YUNUSLU ÇOCUK EFSANESİ
Bu gün Selçuk Müzesinde sergilenen yunus balığı üzerindeki çocuk heykeli ve bununla bütünleşmiş efsanesi onlarca değişik anlatıma sahiptir.Bilinenlerden iki tanesi şu şekildedir. İasos kentinde geçen bu efsane Hermias adındaki bir çocuğun yunus balığı ile olan arkadaşlığını anlatır. Denizde yüzerken kaybolan Hermias günler sonra balıkçılar tarafından bir yunus üzerinde görülür. Yıllar boyunca devam eden bu dostluk sırasında Hermias çok mutludur. Karşılaştığı balıkçılara sürekli el sallayarak bu memnuniyetini belli eder. Bir gün Hermias’ın ölüsü arkadaşı olan yunus tarafından İasos’a getirilir. Hermias’ı kıyıya getiren yunus balığı da bir daha denize dönmeyerek yıllarca güzel günler geçirdiği dostuyla birlikte ölümü tercih eder.

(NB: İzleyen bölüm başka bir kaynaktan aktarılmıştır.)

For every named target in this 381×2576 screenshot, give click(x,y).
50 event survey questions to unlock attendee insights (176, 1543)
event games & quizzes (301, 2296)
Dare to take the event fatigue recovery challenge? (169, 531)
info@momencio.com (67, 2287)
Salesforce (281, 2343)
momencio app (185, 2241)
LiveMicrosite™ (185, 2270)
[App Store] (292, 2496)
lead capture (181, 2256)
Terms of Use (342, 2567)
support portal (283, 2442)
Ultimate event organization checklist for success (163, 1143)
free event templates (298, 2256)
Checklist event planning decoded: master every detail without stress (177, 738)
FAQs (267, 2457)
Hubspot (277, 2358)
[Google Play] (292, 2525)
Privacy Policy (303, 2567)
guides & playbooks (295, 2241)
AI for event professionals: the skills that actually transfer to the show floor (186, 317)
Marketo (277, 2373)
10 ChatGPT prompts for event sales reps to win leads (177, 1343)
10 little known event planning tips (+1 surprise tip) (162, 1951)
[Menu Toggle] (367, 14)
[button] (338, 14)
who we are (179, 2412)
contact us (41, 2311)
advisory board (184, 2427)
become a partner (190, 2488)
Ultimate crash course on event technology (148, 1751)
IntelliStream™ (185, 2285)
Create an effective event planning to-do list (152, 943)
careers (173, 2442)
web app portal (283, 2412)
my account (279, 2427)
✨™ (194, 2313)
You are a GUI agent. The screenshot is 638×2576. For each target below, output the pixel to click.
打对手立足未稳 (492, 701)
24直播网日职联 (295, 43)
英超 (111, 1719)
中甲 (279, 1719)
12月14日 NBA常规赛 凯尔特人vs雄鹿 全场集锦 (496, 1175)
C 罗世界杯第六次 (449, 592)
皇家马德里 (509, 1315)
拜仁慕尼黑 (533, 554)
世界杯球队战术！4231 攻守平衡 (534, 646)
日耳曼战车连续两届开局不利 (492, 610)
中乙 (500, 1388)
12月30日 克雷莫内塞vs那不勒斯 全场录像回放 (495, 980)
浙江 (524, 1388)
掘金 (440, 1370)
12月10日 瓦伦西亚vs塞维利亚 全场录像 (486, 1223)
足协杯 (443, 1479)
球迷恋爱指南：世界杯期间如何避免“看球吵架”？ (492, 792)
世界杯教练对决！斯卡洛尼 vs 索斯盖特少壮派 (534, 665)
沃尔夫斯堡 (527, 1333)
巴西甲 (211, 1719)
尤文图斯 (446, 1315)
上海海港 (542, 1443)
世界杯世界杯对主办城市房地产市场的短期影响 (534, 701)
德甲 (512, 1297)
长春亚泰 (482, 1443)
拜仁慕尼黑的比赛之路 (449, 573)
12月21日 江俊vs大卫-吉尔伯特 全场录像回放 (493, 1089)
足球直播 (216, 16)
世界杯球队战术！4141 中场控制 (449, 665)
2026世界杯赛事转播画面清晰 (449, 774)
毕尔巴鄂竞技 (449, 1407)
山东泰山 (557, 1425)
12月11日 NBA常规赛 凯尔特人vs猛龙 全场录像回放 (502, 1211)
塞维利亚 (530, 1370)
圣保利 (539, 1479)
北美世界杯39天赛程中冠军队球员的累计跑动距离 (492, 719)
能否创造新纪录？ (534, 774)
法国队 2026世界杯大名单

Antik kaynaklarda yer alan başka bir efsaneye göre de Hermias’ın yunus balığı ile dostluğunu o bölgeden geçmekte olan Büyük İskenderîn dikkatini çeker. Genci yanına alarak Babil şehrine götürür. Burada adına büyük bir anıt bulunan denizler tanrısı Poseydon’un tapınağında ruhani görevli olarak çalışmasını sağlar. Babil’deki tüm yaşantısı rahatlık ve mutluluk içerisinde geçer.